Этот разговор немного успокоил Нюрку, и она стала ждать окончания первой смены, чтобы во время перерыва между сменами съездить домой, повидать маму и Кирилла. Наконец, это время пришло. Нюрка приехала в город.
Мама, увидев её, тревожно спросила:
— Что с тобой, доченька, случилось чего? Ты такая взбудораженная! А я-то тебя и не ждала.
— Да нет, мама, всё в порядке — Колька здоров, хлеб ест за двоих, подрос, загорел — и она посмотрела на мать, а та разглядела в глазах дочери не высказанный вопрос, и сказала:
— С твоим подопечным всё нормально. Приезжала его мать, фифа в шляпке. Вела себя, как прокурор на суде. Хотела забрать Кирюшу, да врач отсоветовал. Сказал, что курс лечения не окончен, и везти больного сейчас нельзя, может случиться осложнение. Обещал, что сообщит ей, когда можно будет Кирюшу забрать. А мать его на всех смотрела свысока, не приведи, Господь, такую свекровку — живьём съест, если вообще до ЗАГСа допустит. Она для своего чада «прынцессу» найдёт. Так что, доченька, «не с нашим свиным рылом, да в калашный ряд». Руби дерево по плечу, а то надорвёшься. Тебе ли горевать! Когда у тебя вся жизнь впереди!
Нюрка ничего не ответила, но с облегчением вздохнула — Кирюша ещё здесь, и уедет не скоро, хоть и поняла, что её опасения относительно его матери — были не напрасны. Наскоро перекусив, она помчалась в госпиталь. Тихо подойдя к кровати, она стояла, и, молча смотрела на Кирилла:
— Какой же он красивый! Мне всё в нём нравится, как же я буду жить без него! — Нюрка не замечала, что он худой, наголо стриженный, в застиранной, и слишком широкой для него, пижаме. Правда, есть люди, на которых и телогрейка смотрится, как смокинг. Кирилл почувствовал присутствие Нюрки по её взволнованному дыханию:
— Нюрочка, это ты? Приехала, наконец. Ну, рассказывай, как тебе понравилась твоя работа. Меня вспомнила хоть разок? Наверно, и думать забыла, про своего инвалида?
Нюра стояла, молча, боясь расплакаться на глазах у всех. Она с трудом справилась с волнением и тихо спросила:
— К тебе приезжала мать?
— Да, представляешь!

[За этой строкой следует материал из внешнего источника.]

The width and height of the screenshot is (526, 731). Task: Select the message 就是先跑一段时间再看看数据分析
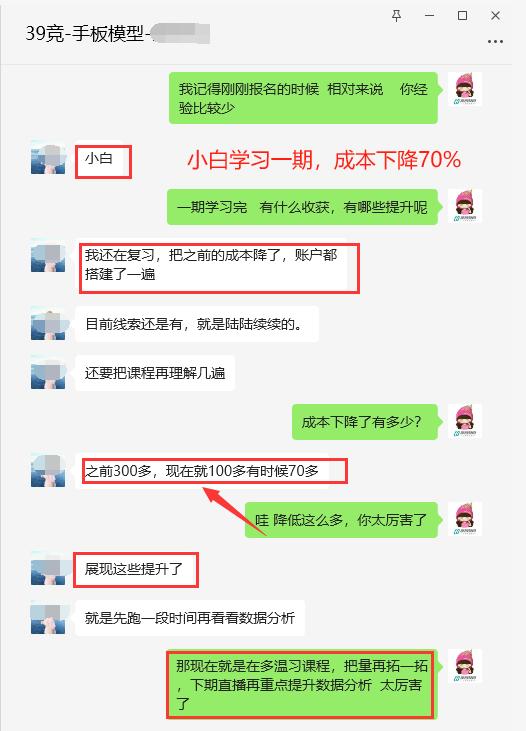point(190,618)
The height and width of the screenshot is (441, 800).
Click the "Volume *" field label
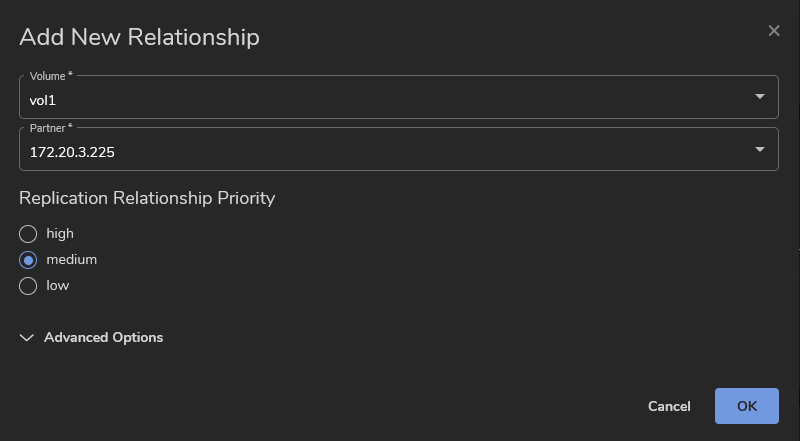click(x=51, y=76)
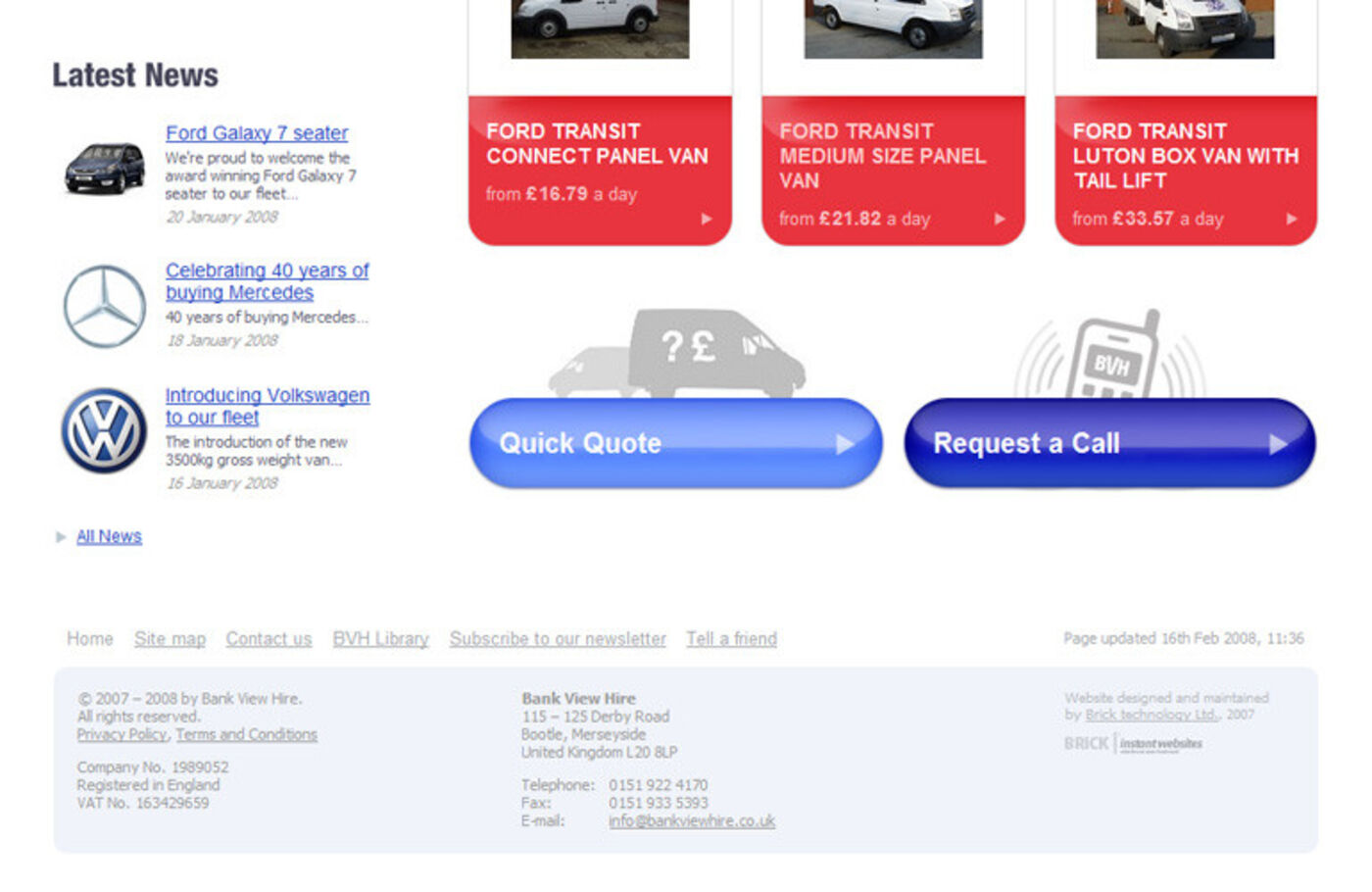Viewport: 1372px width, 892px height.
Task: Open Subscribe to our newsletter link
Action: (x=558, y=639)
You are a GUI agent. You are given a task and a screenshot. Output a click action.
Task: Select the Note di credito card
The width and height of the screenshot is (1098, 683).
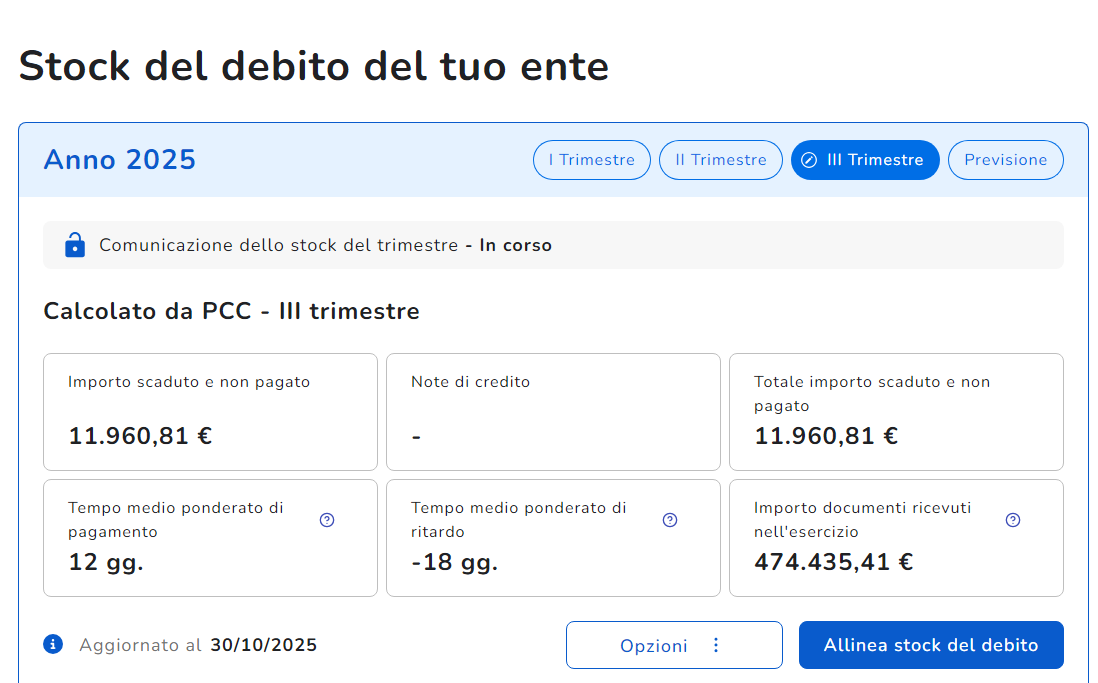pyautogui.click(x=553, y=411)
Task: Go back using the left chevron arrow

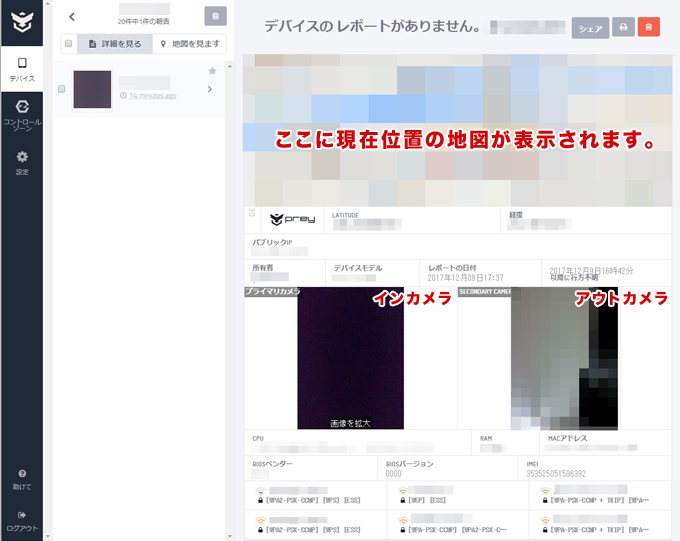Action: [72, 17]
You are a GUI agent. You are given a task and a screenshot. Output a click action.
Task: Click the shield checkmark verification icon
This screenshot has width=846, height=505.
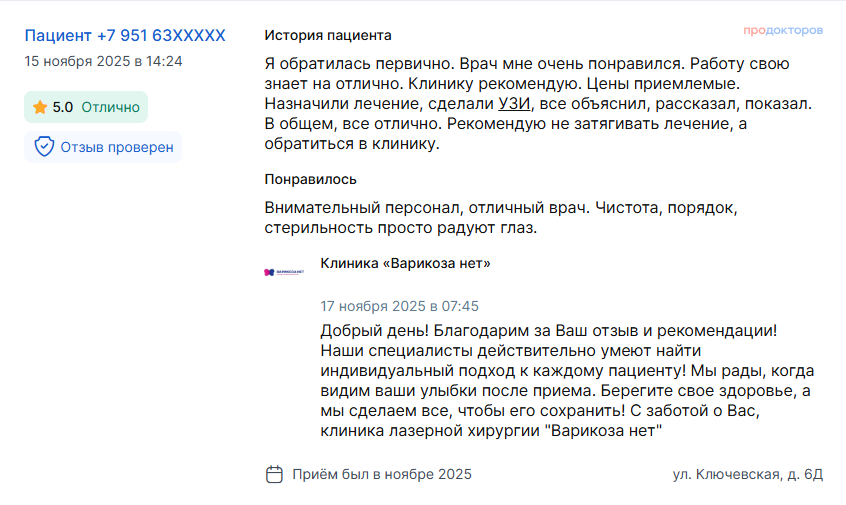pos(44,147)
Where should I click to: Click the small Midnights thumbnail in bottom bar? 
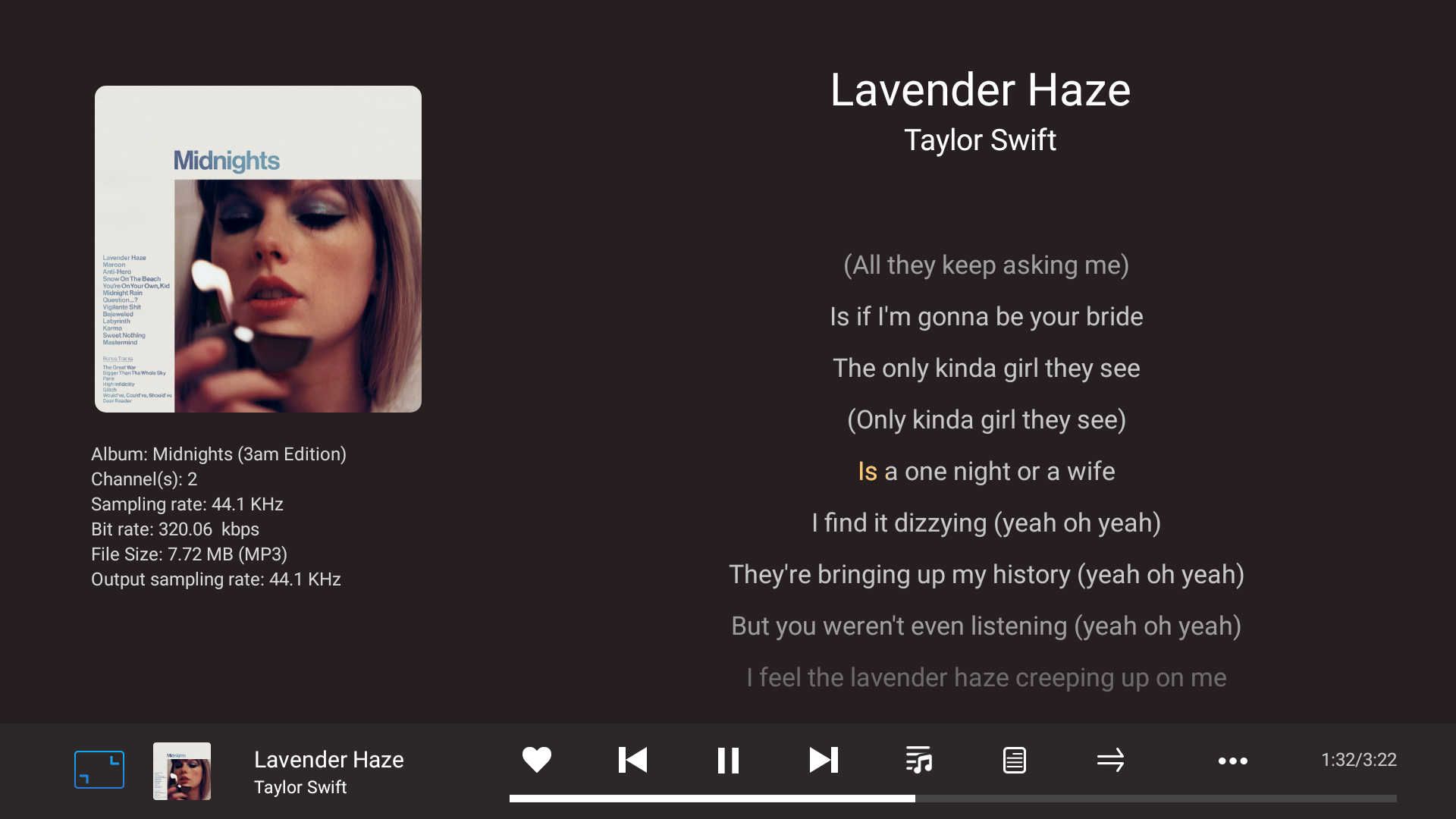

Примчалась, как только получила твоё письмо. Какая же ты умница! И ты знаешь, что сказала мне мама? Она проконсультировалась у глазных врачей в Свердловске, и они в один голос заявили, что, возможно, из-за контузии образовалась опухоль, которая давит на зрительный центр мозга. Если эту опухоль убрать, я снова буду зрячим. Это только предположение, соломинка, за которую я пытаюсь держаться, но я не хочу думать ни о чём другом. Такие операции делают пока далеко не везде. Возможно, нам придётся вернуться в Ленинград, там у нас есть квартира, хоть и пустая, а у мамы много знакомых, которые нам помогут. Но, пока я окончательно не поправлюсь, операцию делать нельзя. Так, что я тебе ещё надоем, пока не уеду. — Весело заключил он.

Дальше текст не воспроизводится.